O funcionamento (ou não) do Estado Brasileiro

Leo Menezes
O Balaio do Leo
Published in
8 min readFeb 22, 2019

Nesse texto proponho-me a falar um pouco sobre a política, o Estado, e algumas importantes para compreender o caso brasileiro. Quero debater sobre a concepção de política, e falar sobre como a política é algo cotidiano em nossas vidas. Não quero trazer grandes discussões, e muito menos ser dono de “verdades”, apenas apresentar alguns aspectos e apontar alguns problemas.

Para adentrar nessa questão é importante falar um pouco sobre o período de estabilidade política que o Brasil vinha passando desde a abertura democrática e Constituição de 1988. Por estabilidade me refiro à existir um consenso com as regras do jogo pelos ocupantes do cenário político, e o respeito às mesmas. É claro que existem inúmeras críticas aos governos que ocuparam o poder no período em questão, mas o meu texto não está pra apontar e criticar políticas e posições, mas olhar como as desigualdades brasileiras estão afetando o funcionamento do Estado.

Material de origem

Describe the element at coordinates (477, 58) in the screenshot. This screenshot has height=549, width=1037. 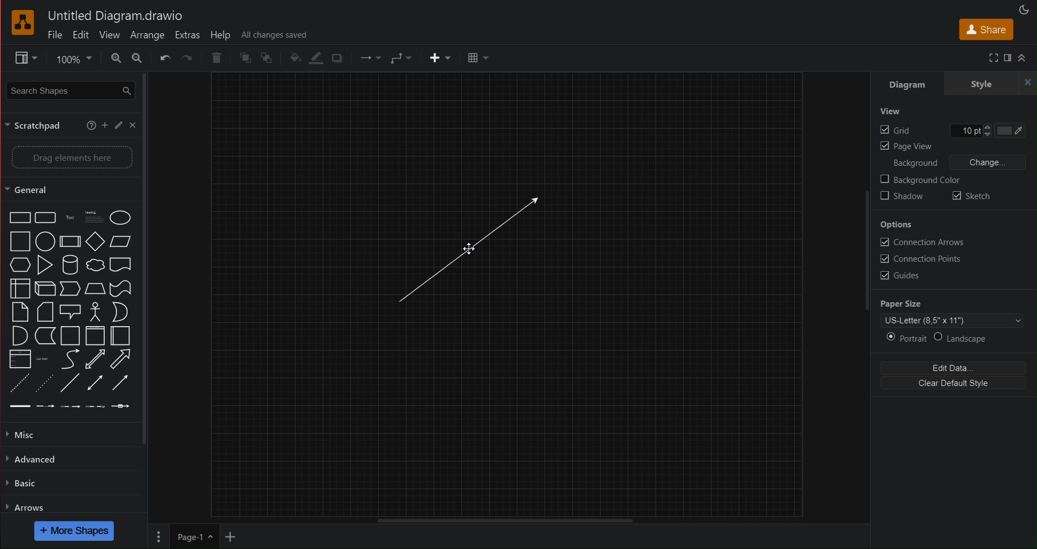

Instruções de trabalho
A – Reescreva a parte do texto sobre o Estado brasileiro que começa em "Leo Menezes" e segue até "apontar alguns problemas.", trocando "debater" por "discutir".
B – As afirmações abaixo condizem com o texto sobre o Estado brasileiro? Responda sim ou não a cada uma e cite as palavras do texto que decidem a questão.
(i) O autor declara a intenção de ser dono de verdades.
(ii) O período de estabilidade política é situado a partir da abertura democrática e da Constituição de 1988.
(iii) O autor se propõe a apontar e criticar as políticas dos governos do período.

As respostas
A –
Leo Menezes
O Balaio do Leo
Published in
8 min readFeb 22, 2019

Nesse texto proponho-me a falar um pouco sobre a política, o Estado, e algumas importantes para compreender o caso brasileiro. Quero discutir sobre a concepção de política, e falar sobre como a política é algo cotidiano em nossas vidas. Não quero trazer grandes discussões, e muito menos ser dono de “verdades”, apenas apresentar alguns aspectos e apontar alguns problemas.

B –
(i) Não: "e muito menos ser dono de “verdades”".
(ii) Sim: "desde a abertura democrática e Constituição de 1988".
(iii) Não: "o meu texto não está pra apontar e criticar políticas e posições".